▸ SHORT TASK
Rewrite the items from the line with "Tap the data" through the last one, changing "data label" to "value label" and keeping everything else the same. Leave out the pictures.

▸ DATA ROWS
════════════════════

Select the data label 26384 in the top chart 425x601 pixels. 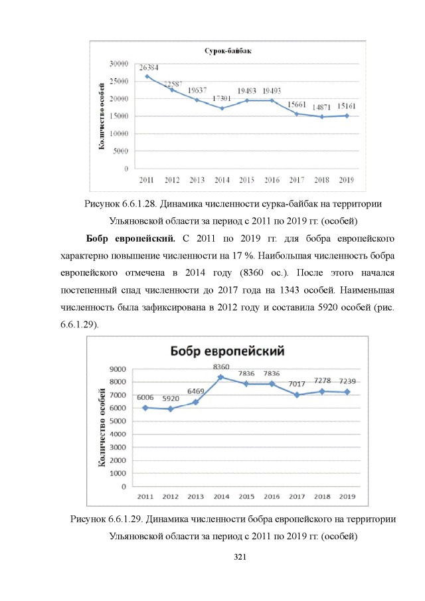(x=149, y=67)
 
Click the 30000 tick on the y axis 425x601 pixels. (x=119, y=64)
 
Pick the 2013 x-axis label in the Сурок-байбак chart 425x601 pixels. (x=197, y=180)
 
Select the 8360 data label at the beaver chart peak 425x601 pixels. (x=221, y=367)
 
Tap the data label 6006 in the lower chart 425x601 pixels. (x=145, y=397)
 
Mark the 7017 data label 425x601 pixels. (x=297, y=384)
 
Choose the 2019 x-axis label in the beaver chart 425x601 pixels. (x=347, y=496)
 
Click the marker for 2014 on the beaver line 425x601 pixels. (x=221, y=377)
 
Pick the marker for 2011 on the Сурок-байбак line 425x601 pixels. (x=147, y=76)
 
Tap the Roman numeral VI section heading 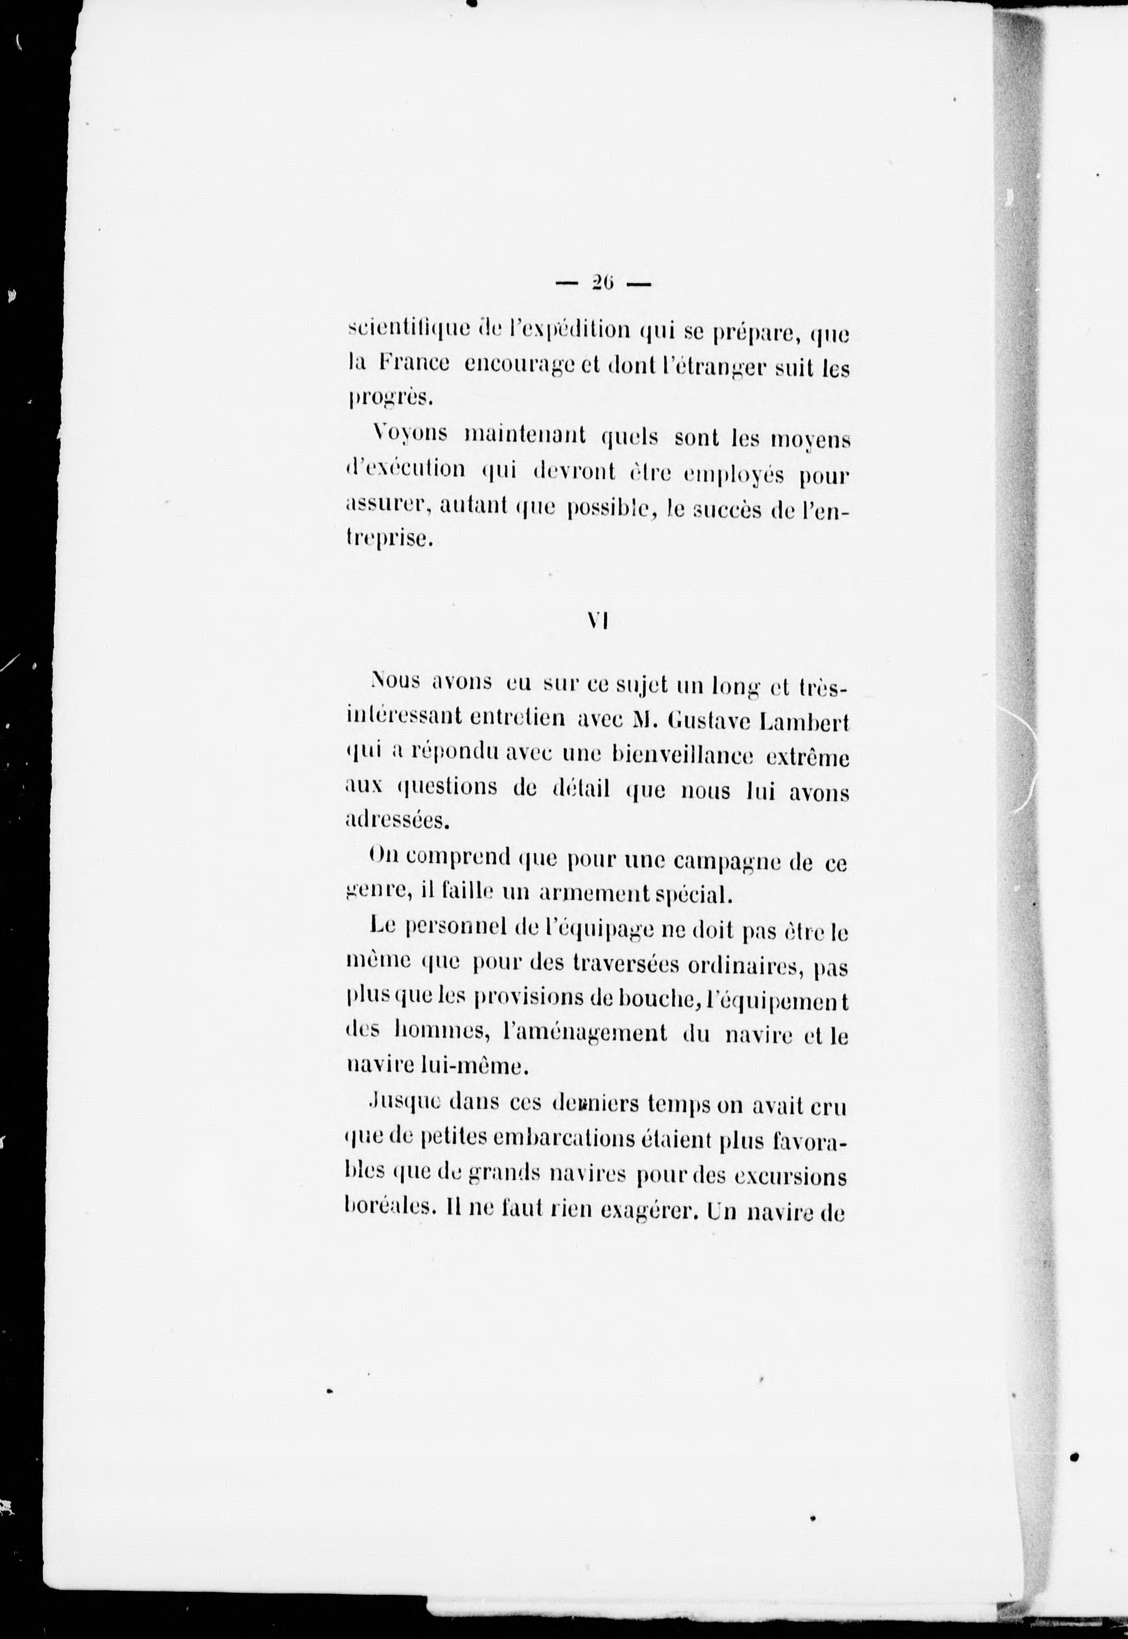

════════════════════

▸ EXERCISE ANSWER
Tap the value label 6006 in the lower chart 425x601 pixels. (x=145, y=397)
 
Mark the 7017 value label 425x601 pixels. (x=297, y=384)
 
Choose the 2019 x-axis label in the beaver chart 425x601 pixels. (x=347, y=496)
 
Click the marker for 2014 on the beaver line 425x601 pixels. (x=221, y=377)
 
Pick the marker for 2011 on the Сурок-байбак line 425x601 pixels. (x=147, y=76)
 
Tap the Roman numeral VI section heading 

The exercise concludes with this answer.